_Reading text_
******
As a result, this is where the long-term struggle for the industry comes from. However, with the introduction of new smart tech devices, this can be remedied.

Martinez explains: “The UK grid is on a trajectory for success when it comes to the mass adoption of EVs. While a common concern is the effect of drivers charging their EVs after work in the early evening – when demand is already at its highest – peak demand has actually been on a steady decline in the past 20 years. Plus, implementing smart technology will play a huge part in keeping the pressure off the grid.

“Smart charging will guide drivers to charge their EVs at non-peak times, as well as automatically pausing the charge to stabilise demand. Installing this technology – which is available to all households in England, Scotland and Wales through government incentives until 2025 – will ensure that the existing infrastructure can sustainably provide power to the UK as EV uptake increases.”

However, one challenge that is yet to see a potential resolution, is the shortage of semiconductor chips that has impacted manufacturers across the world. However, again, innovation could be the answer.

Brompton said: “Currently, the global EV market is facing a global shortage of semiconductor microchips. Tesla CEO Elon Musk described Q1 2021 as having ‘some of the most difficult supply challenges we’ve ever experienced’.

“However, shortages are temporary, and innovation is rife. Most companies are finding ways around this issue. At myenergi, we recently redesigned our entire product range to align our systems with a different, less in-demand chip solution. As such, I can’t see this setback proving a long-term interruption.”
******
_Excerpted records_
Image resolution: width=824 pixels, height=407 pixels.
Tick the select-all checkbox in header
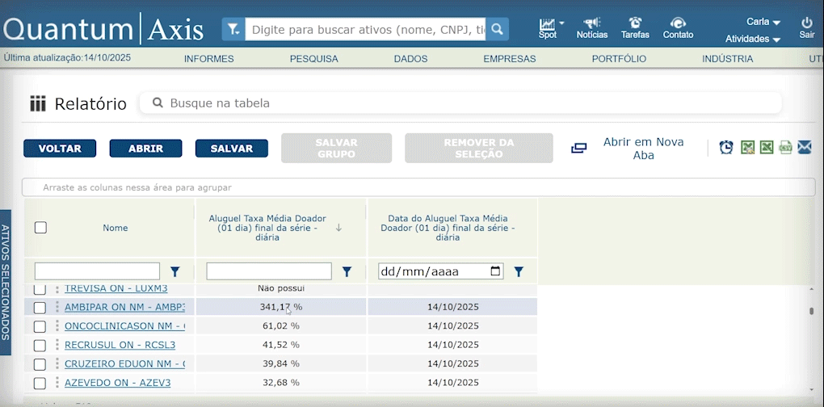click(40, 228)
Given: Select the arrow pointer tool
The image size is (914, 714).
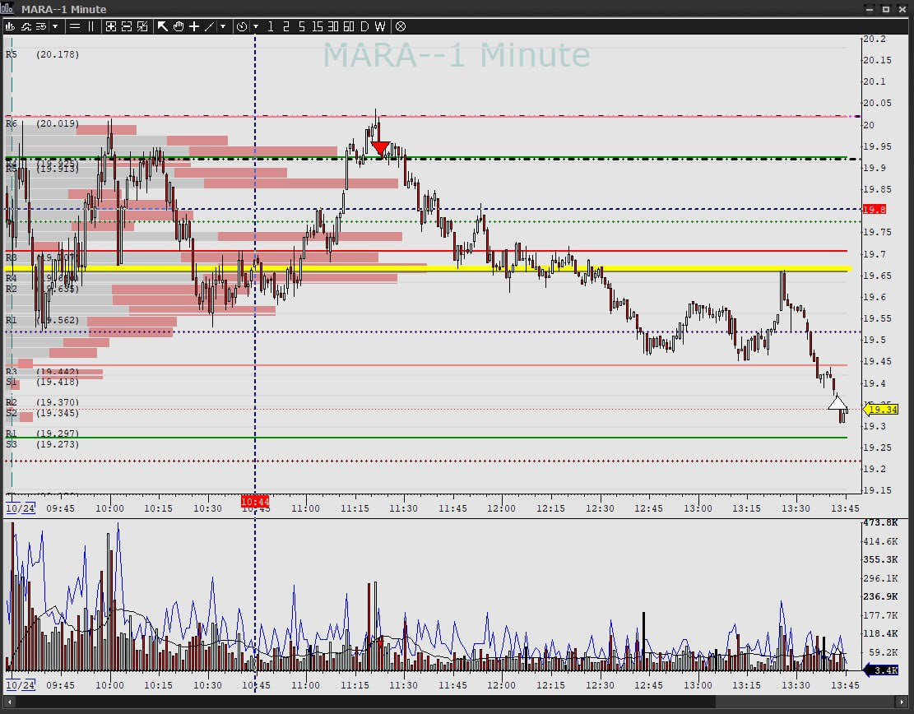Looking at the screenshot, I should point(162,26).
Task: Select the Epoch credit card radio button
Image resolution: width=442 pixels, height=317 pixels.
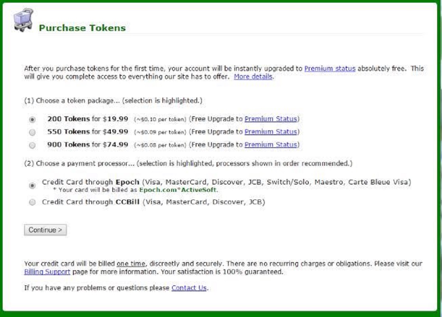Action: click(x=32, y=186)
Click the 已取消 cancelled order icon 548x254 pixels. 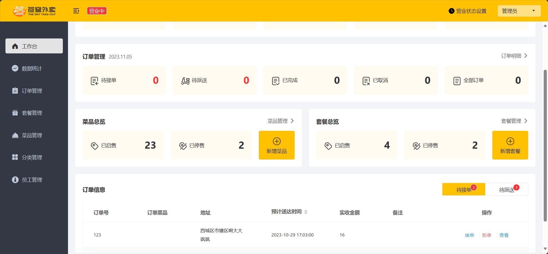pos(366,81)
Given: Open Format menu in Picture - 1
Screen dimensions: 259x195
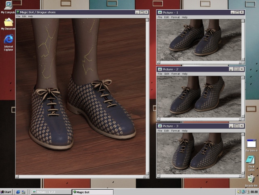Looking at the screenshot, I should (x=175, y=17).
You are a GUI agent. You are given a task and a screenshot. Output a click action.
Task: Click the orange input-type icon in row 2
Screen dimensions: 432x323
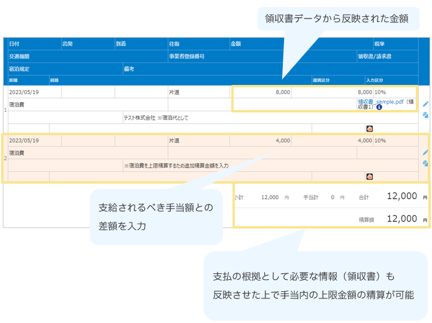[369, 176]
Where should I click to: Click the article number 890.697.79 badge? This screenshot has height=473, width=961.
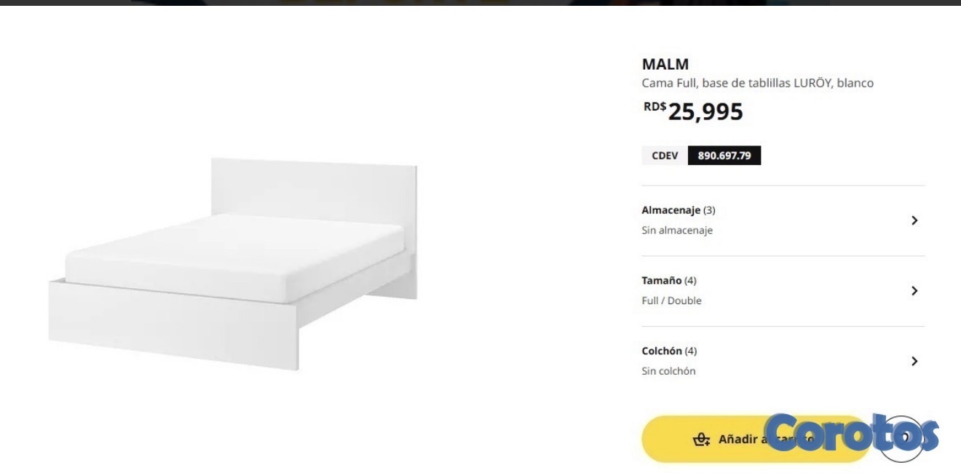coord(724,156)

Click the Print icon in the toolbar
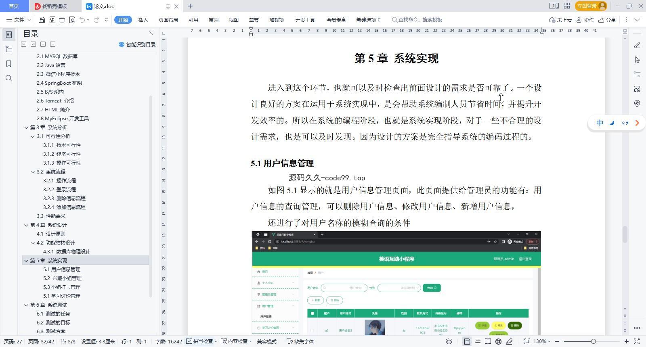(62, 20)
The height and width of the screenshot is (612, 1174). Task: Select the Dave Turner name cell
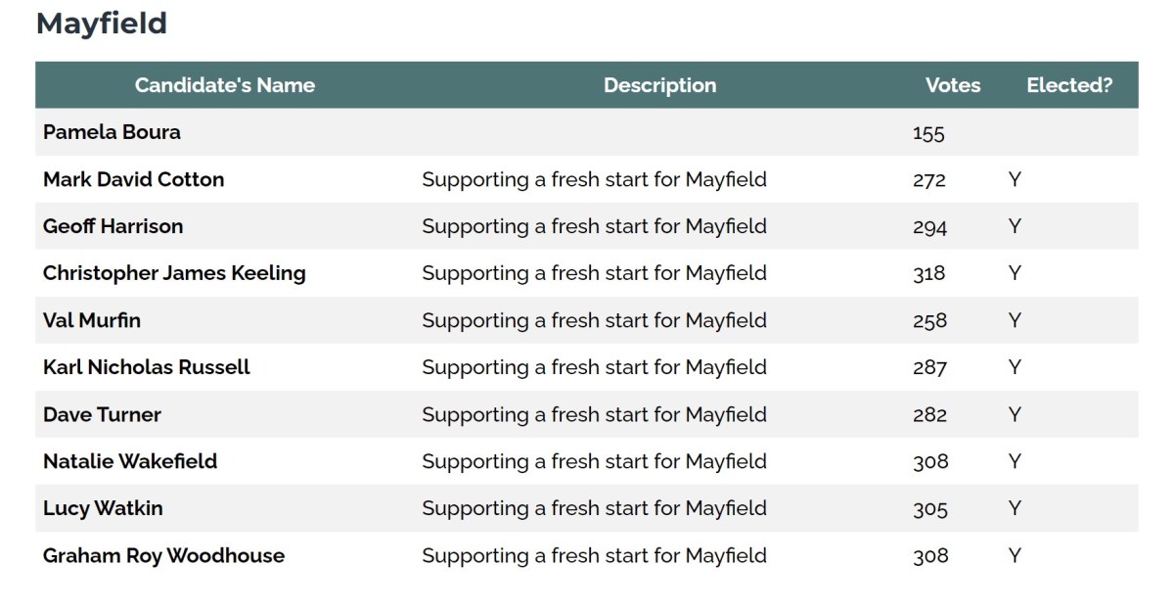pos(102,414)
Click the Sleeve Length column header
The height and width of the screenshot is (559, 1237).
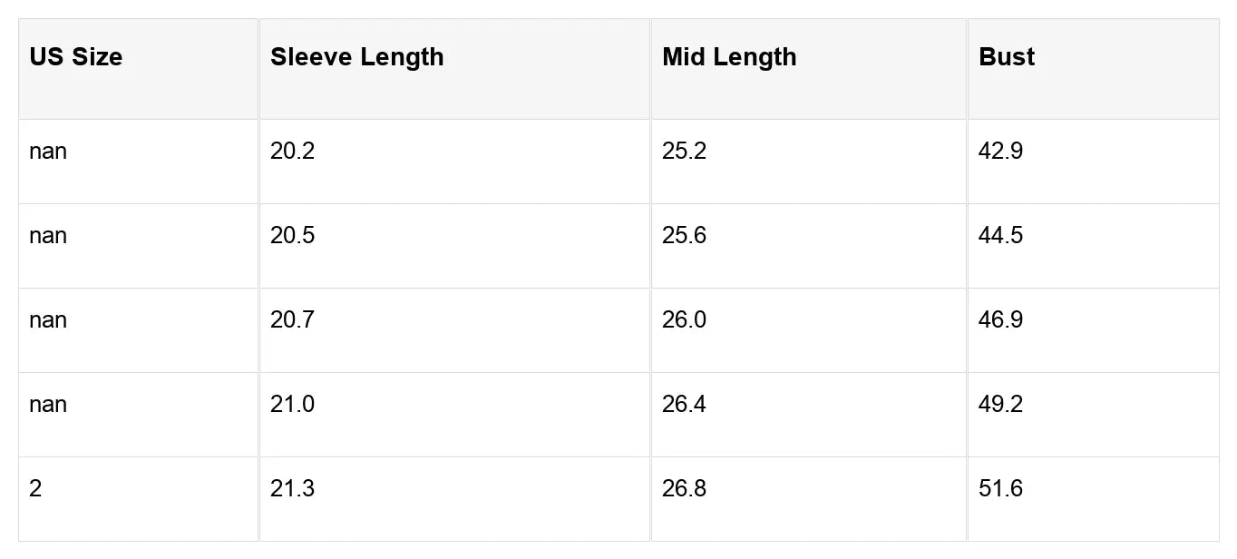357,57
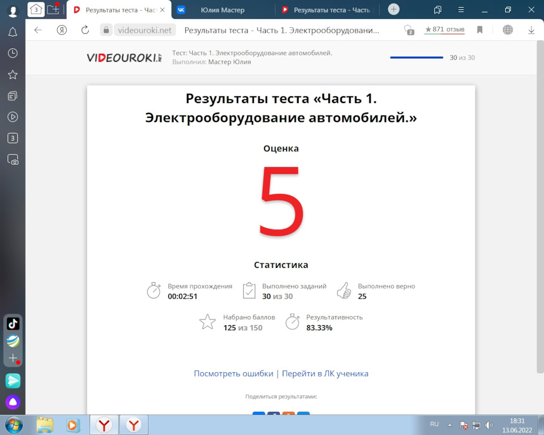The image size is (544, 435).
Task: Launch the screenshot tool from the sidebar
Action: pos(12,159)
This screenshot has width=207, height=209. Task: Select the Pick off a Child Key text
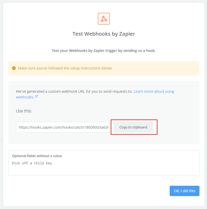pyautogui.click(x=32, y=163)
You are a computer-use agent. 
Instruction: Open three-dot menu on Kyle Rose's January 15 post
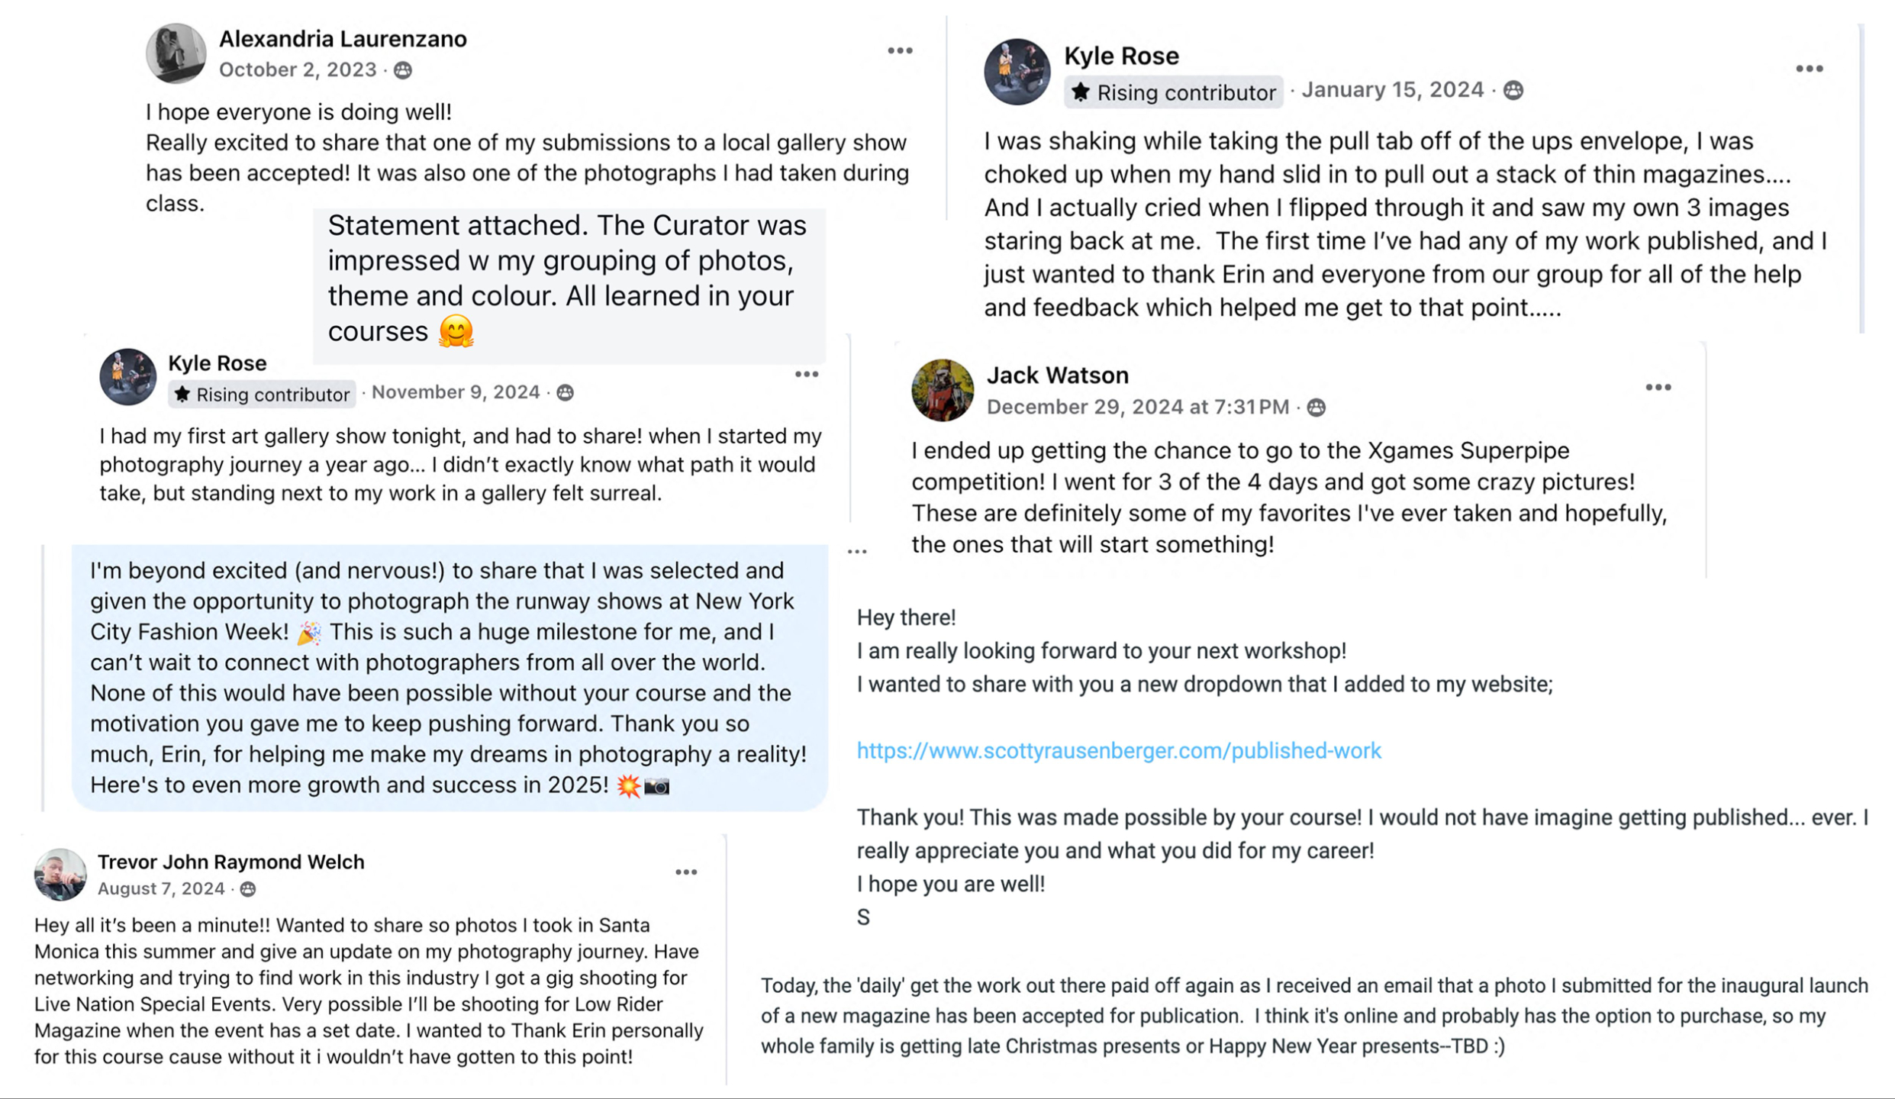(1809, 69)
******
_Problem statement_
Using the electric vehicle text, answer these questions:
(a) According to Martinez, what has happened to peak demand on the UK grid over the past 20 years?
(b) Until what year is smart charging technology available to households through government incentives?
(c) What did myenergi redesign to work with a different, less in-demand chip solution?
The records are separate material and unrelated to the electric vehicle text.

_Response to this exercise_
(a) It has been on a steady decline.
(b) 2025.
(c) Its entire product range.